- What is required:
The expected answer is the set of lines in the data below between the line holding "Image resolution: width=2543" and the line holding "Given: Switch subdivision type to Simple", inclusive, written out exactly.

Collected data entries

[Start of Attachment]

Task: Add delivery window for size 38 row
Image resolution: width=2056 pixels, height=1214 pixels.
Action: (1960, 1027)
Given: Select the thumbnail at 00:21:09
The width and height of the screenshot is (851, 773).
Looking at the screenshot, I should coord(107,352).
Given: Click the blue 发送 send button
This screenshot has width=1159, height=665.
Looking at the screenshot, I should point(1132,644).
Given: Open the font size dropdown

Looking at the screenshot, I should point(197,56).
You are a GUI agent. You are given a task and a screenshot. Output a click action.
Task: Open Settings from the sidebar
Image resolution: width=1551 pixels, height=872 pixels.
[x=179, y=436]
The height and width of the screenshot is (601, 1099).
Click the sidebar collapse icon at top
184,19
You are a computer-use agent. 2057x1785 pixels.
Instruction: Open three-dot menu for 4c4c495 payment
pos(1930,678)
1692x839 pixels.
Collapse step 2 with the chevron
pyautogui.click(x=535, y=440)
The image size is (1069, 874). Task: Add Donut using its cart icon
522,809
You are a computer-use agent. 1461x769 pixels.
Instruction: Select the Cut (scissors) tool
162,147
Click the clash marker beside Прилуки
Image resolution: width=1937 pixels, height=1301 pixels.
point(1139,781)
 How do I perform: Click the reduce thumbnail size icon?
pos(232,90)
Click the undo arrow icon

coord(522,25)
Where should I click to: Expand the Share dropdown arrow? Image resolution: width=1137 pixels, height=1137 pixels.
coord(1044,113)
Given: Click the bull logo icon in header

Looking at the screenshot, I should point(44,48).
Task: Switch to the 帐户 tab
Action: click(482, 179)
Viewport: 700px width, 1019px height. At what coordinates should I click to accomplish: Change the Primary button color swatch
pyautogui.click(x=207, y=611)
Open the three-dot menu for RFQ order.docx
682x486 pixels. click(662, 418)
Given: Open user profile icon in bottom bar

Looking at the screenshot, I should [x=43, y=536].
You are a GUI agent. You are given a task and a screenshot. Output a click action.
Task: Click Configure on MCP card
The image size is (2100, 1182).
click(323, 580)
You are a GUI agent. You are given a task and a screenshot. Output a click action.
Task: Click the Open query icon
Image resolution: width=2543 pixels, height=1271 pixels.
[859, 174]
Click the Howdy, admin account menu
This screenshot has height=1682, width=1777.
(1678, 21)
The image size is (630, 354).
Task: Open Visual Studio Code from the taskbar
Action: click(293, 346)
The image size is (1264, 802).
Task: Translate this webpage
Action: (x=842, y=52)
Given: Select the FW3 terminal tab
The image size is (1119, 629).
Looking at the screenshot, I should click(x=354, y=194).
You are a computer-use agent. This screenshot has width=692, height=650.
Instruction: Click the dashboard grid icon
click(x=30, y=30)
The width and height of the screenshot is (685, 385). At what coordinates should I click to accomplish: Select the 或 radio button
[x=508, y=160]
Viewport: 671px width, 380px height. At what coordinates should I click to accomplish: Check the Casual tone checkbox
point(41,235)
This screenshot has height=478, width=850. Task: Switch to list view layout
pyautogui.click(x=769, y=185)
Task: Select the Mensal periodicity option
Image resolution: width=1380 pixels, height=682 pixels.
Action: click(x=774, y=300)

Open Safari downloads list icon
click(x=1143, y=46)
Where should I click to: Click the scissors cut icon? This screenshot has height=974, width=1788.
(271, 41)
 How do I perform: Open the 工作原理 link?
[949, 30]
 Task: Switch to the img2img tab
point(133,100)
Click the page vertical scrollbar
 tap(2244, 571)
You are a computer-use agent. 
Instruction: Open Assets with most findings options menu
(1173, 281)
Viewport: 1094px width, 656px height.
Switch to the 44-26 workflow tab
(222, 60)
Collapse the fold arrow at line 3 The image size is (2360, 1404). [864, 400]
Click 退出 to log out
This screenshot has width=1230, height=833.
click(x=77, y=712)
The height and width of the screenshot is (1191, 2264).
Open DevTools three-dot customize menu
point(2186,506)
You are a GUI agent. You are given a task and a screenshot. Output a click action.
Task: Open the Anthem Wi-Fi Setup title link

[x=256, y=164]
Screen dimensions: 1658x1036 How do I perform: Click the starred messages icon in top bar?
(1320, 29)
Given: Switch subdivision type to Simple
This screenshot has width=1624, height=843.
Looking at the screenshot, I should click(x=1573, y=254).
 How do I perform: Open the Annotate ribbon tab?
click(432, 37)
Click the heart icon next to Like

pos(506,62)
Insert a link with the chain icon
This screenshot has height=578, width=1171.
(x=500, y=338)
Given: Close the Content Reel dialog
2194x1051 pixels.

[End of Attachment]

- Written answer:
Image resolution: width=2543 pixels, height=1271 pixels.
[859, 174]
Click the Howdy, admin account menu
This screenshot has height=1682, width=1777.
(1678, 21)
The image size is (630, 354).
Task: Open Visual Studio Code from the taskbar
Action: click(293, 346)
The image size is (1264, 802).
Task: Translate this webpage
Action: (x=842, y=52)
Given: Select the FW3 terminal tab
The image size is (1119, 629).
Looking at the screenshot, I should click(x=354, y=194).
You are a computer-use agent. This screenshot has width=692, height=650.
Instruction: Click the dashboard grid icon
click(x=30, y=30)
The width and height of the screenshot is (685, 385). At what coordinates should I click to accomplish: Select the 或 radio button
[x=508, y=160]
Viewport: 671px width, 380px height. At what coordinates should I click to accomplish: Check the Casual tone checkbox
point(41,235)
This screenshot has height=478, width=850. Task: Switch to list view layout
pyautogui.click(x=769, y=185)
Task: Select the Mensal periodicity option
Image resolution: width=1380 pixels, height=682 pixels.
Action: click(x=774, y=300)

Open Safari downloads list icon
click(x=1143, y=46)
Where should I click to: Click the scissors cut icon? This screenshot has height=974, width=1788.
(271, 41)
 How do I perform: Open the 工作原理 link?
[949, 30]
 Task: Switch to the img2img tab
point(133,100)
Click the page vertical scrollbar
 tap(2244, 571)
You are a computer-use agent. 
Instruction: Open Assets with most findings options menu
(1173, 281)
Viewport: 1094px width, 656px height.
Switch to the 44-26 workflow tab
(222, 60)
Collapse the fold arrow at line 3 The image size is (2360, 1404). [864, 400]
Click 退出 to log out
This screenshot has width=1230, height=833.
click(x=77, y=712)
The height and width of the screenshot is (1191, 2264).
Open DevTools three-dot customize menu
point(2186,506)
You are a GUI agent. You are given a task and a screenshot. Output a click action.
Task: Open the Anthem Wi-Fi Setup title link

[x=256, y=164]
Screen dimensions: 1658x1036 How do I perform: Click the starred messages icon in top bar?
(1320, 29)
Given: Switch subdivision type to Simple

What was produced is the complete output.